=== Text shown ===
┄┄┄┄┄┄┄┄┄┄┄┄┄┄┄┄┄┄┄┄

This work provides a mechanism for how this happens, where air pollution promotes the transition of cells into a malignant state, without directly damaging DNA.
The news here is not that air pollution is linked to cancer, but about what the underlying mechanism could be:
> "However, the biological basis for how air pollution causes cancer has remained unclear. Unlike smoking or sun exposure, which directly cause DNA mutations linked to lung and skin cancer, air pollution does not cause cancer by triggering such genetic changes."
Yes, but only the older people who have good memory, or the young people who bothered to keep themselves informed by reading some 'history' or talking to smart older people.
I know essentially nothing about this topic, but it seems likely that some particles are more dangerous than others (though I've seen no suggestion of that). I'd prefer to go after the elephants in the room before the hamsters.
There are MULTITUDES of particles in circulation everywhere everyday. If the impact of only some these are especially dire, we should be able to triage each particle simply by: 1) looking at who suffers most from 'lung cancer of unknown etiology' and what environmental particles they were exposed to, and to a lesser extent, 2) looking at who is exposed to each type of particle and whether they suffer from it.
It'd be nice if we had some clear hypotheses in mind before charging off in all directions.
One thing that shocked me about cancer treatment is how little they asked me about environmental factors. I assumed there would be questionnaires asking about all kinds of specific products and foods, maybe even asking for soil and water samples from my home. But there was none of that, and this was a major research hospital. The only thing was that they asked permission to use my biopsy for additional research.
I know the data would be messy, and if released to the wild it could lead to sensational news stories that affect the sock market, but surely there is some value in collecting up all this data? How long did it take for glyphosate to be linked to cancer? How much sooner could it have been caught?

┄┄┄┄┄┄┄┄┄┄┄┄┄┄┄┄┄┄┄┄

=== Available data ===
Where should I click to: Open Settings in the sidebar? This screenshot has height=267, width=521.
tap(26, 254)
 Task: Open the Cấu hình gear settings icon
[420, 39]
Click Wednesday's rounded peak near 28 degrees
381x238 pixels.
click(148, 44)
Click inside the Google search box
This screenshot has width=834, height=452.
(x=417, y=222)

┄┄┄┄┄┄┄┄┄┄┄┄┄┄┄┄┄┄┄┄

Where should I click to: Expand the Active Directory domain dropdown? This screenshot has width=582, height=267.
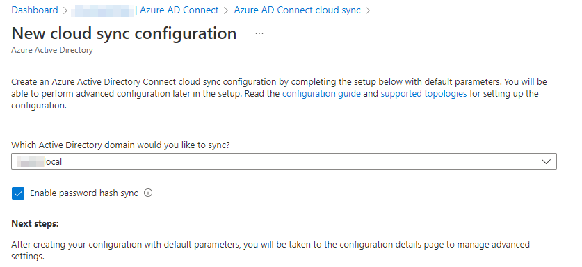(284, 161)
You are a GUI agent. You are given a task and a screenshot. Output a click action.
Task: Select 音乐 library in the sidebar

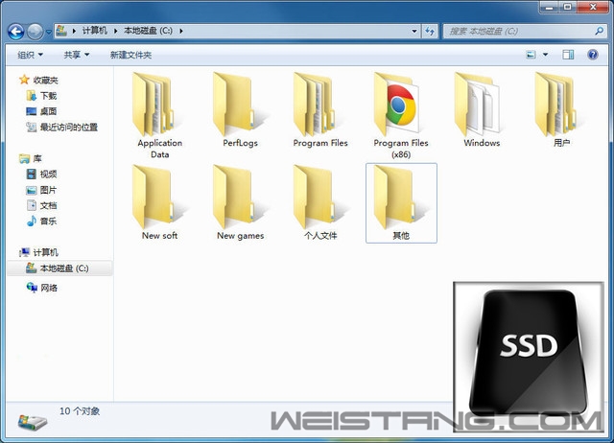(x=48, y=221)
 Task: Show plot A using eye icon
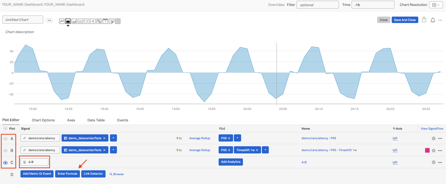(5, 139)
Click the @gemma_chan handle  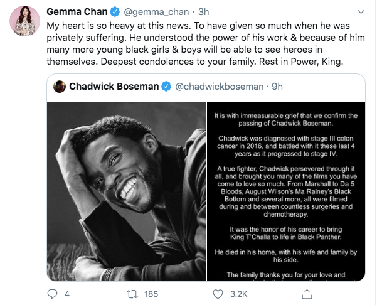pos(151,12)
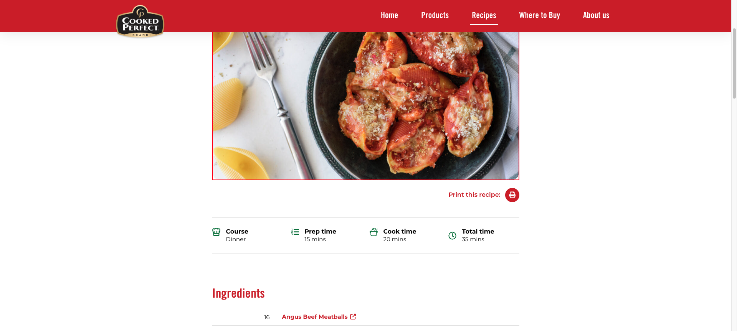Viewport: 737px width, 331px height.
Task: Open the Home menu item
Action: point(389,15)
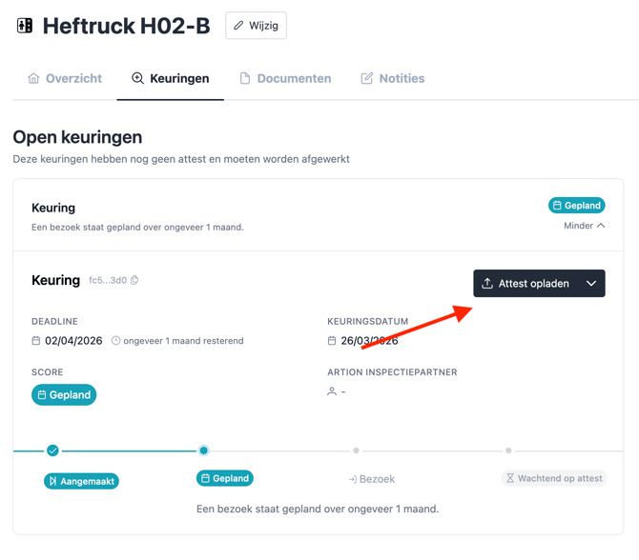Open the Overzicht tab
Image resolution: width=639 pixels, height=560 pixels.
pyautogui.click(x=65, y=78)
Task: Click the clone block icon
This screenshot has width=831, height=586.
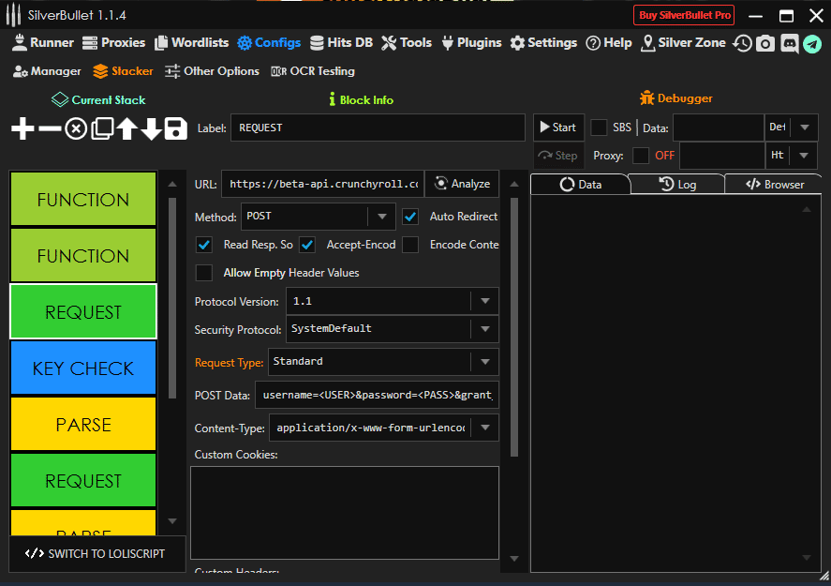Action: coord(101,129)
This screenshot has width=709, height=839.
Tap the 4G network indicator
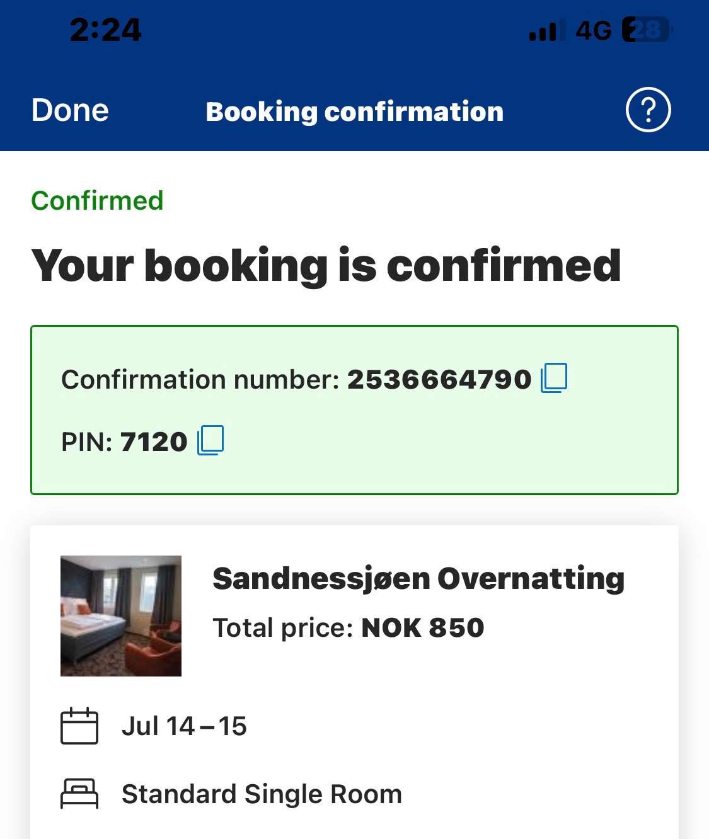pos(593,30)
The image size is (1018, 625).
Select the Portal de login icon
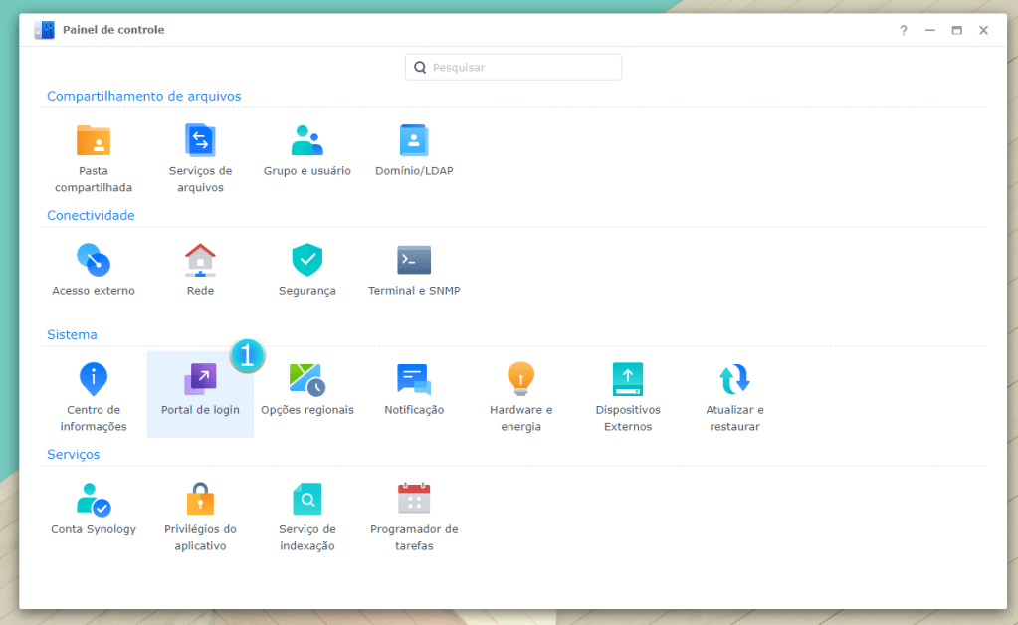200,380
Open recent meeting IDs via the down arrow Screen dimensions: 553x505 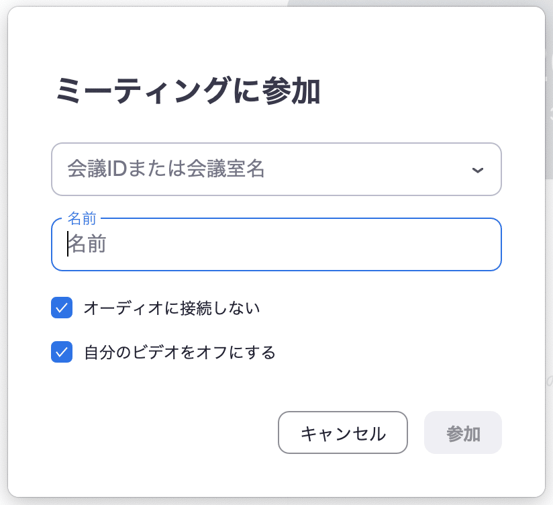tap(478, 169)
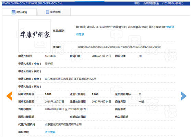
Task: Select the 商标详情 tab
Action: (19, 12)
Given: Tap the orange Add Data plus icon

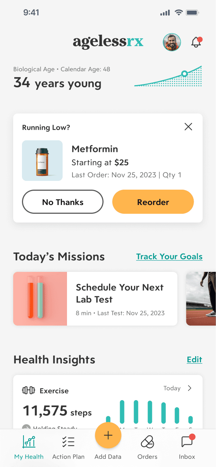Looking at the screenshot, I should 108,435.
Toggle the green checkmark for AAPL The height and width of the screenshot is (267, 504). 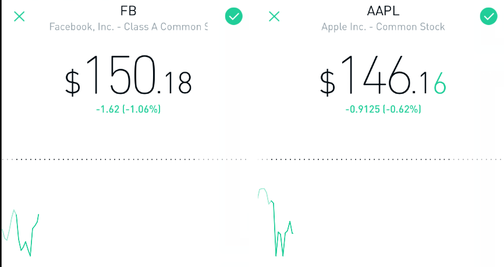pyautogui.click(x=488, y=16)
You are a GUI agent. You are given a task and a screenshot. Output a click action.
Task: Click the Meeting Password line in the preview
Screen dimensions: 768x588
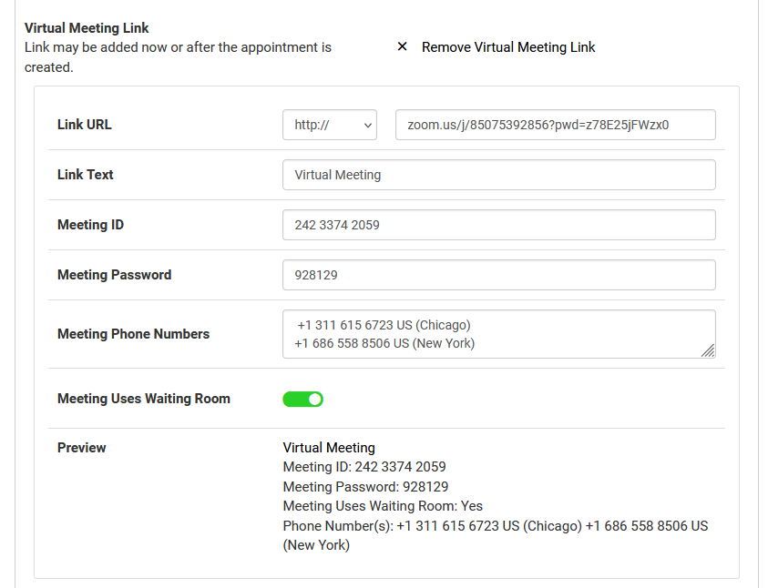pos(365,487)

┄┄┄┄┄┄┄┄┄┄┄┄┄┄┄┄┄┄┄┄

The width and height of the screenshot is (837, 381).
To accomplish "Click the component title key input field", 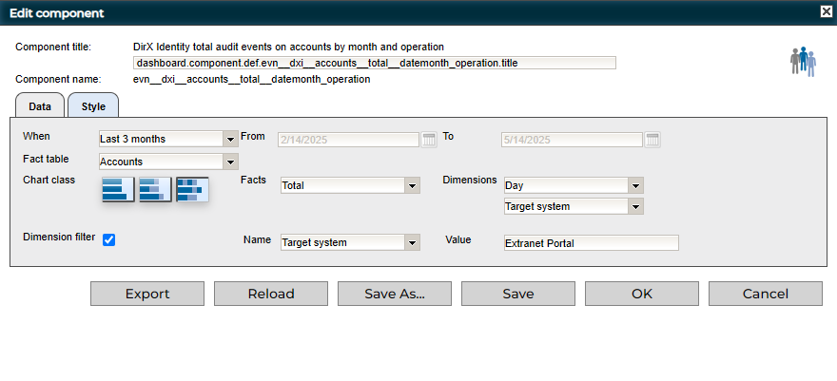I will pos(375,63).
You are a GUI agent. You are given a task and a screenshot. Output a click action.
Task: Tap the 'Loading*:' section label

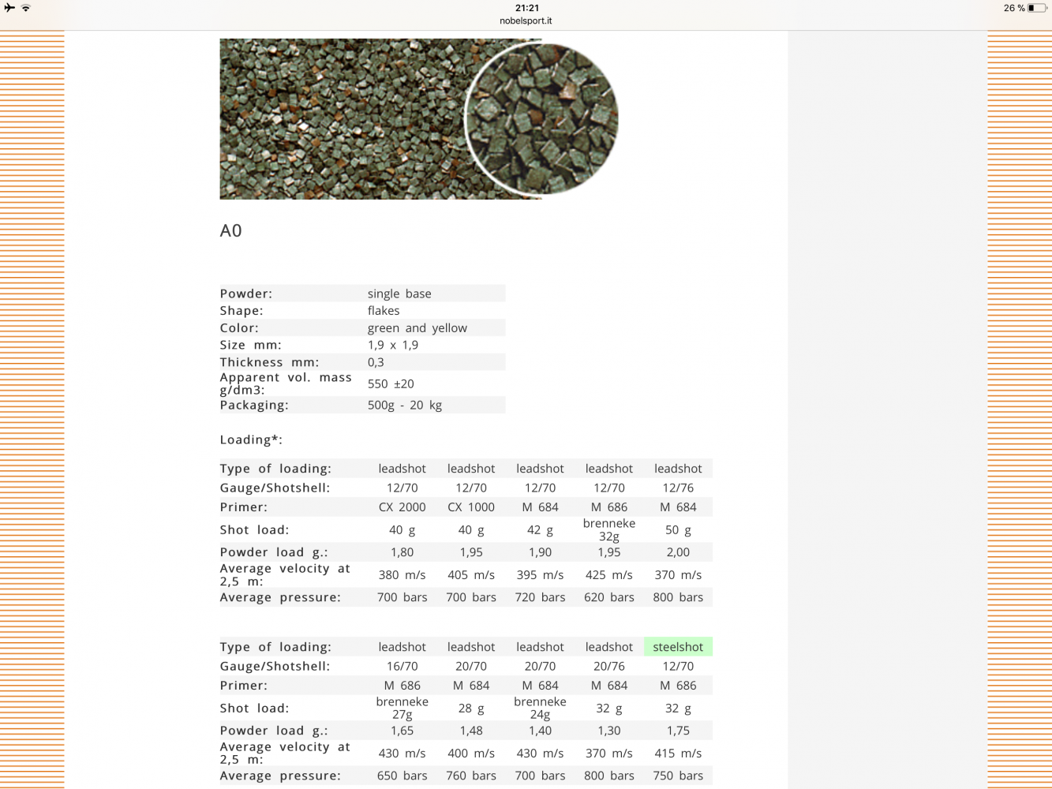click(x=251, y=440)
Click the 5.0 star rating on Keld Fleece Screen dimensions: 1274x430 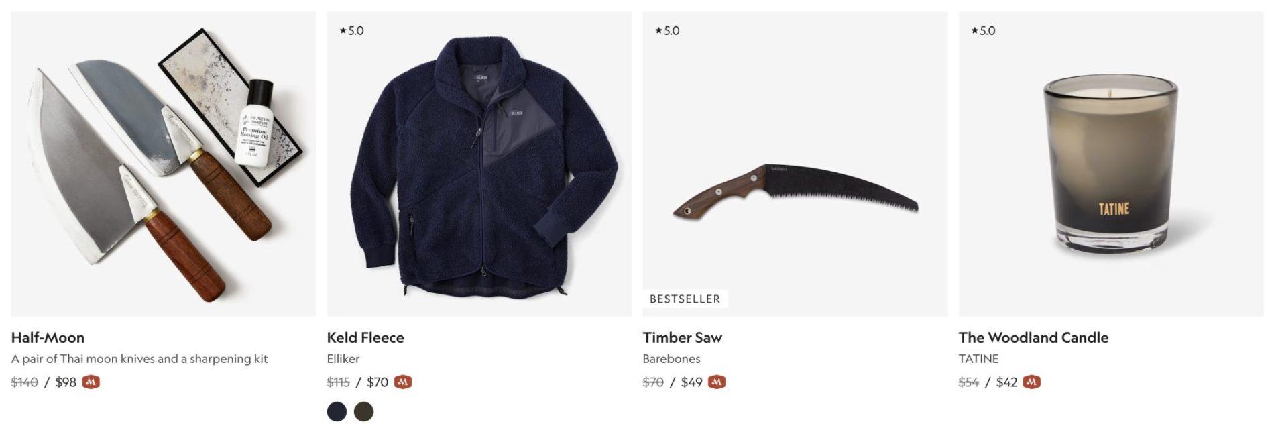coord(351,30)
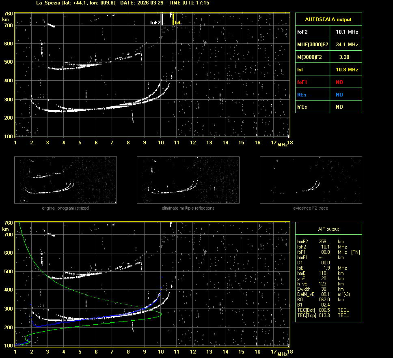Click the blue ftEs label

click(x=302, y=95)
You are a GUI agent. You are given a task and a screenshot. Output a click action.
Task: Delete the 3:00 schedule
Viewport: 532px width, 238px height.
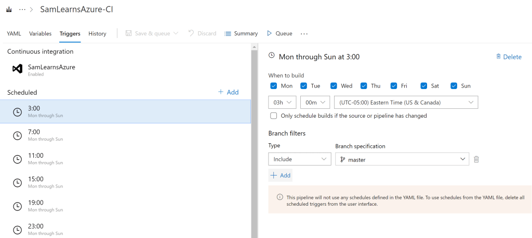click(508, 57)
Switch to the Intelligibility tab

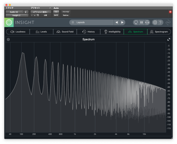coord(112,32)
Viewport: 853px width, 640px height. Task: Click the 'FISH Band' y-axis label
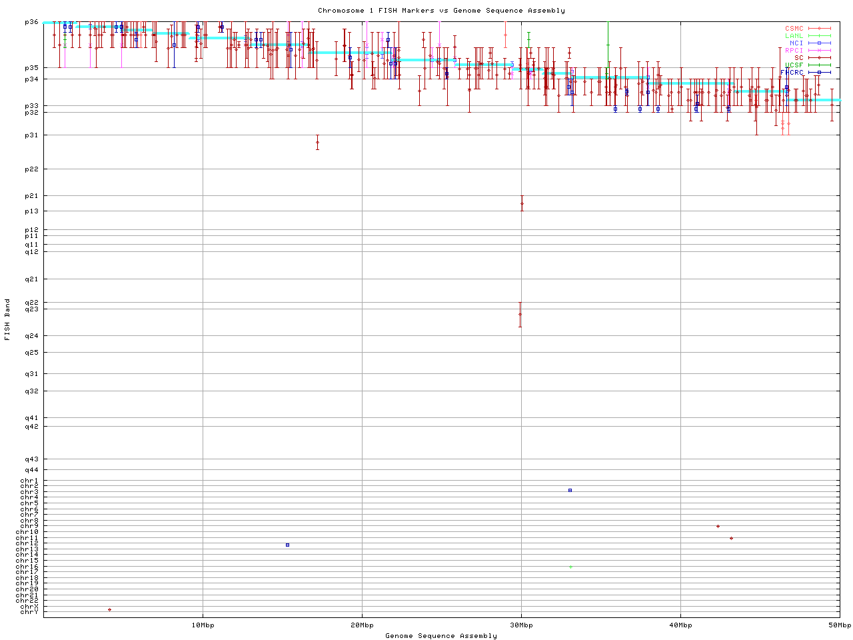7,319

┄┄┄┄┄┄┄┄┄┄┄┄┄┄┄┄┄┄┄┄

=== Work to complete ===
1: In the discussion of air pollution and cancer, what did the major research hospital ask permission to do?
2: Can you resume the discussion of air pollution and cancer after its final sentence?
None of the material is needed here.

=== Results of the tasks ===
1: It asked permission to use the biopsy for additional research.

2:
There is the NHANES dataset, which has a ton of blood/urine test data for various environmental contaminants, along with tons of other data columns like cancer diagnoses, age of onset, etc.
> If you have air purifiers at home that does help.
Does it? Or does merely having them make you feel more comfortable. Anyway it also means that I would have to live in a tightly sealed building, but I rather like having the window open.
Seeing how a large portion of the population have never used a wake up call as a service, they just think it is some rude telemarketer calling that just gets added to the block list. Problem solved
Yes. When I lived in a drafty street level apartment in SF on Oak St (busy artery) I would have to wipe my inside window sills 1-2x a week of the brake dust and black rubber particles that would accumulate
Similar things happen in the country, but it's dust from gravel roads, and/or from farming (discers, plows, combines, and so on). House can be 100 meters from the road and you still get tons of gravel road dust. Though, perhaps, that's not as bad for you as brake dust. In some corn towns it "snows" crap from the processing plants for part of the year. Can't imagine that's good for the lungs.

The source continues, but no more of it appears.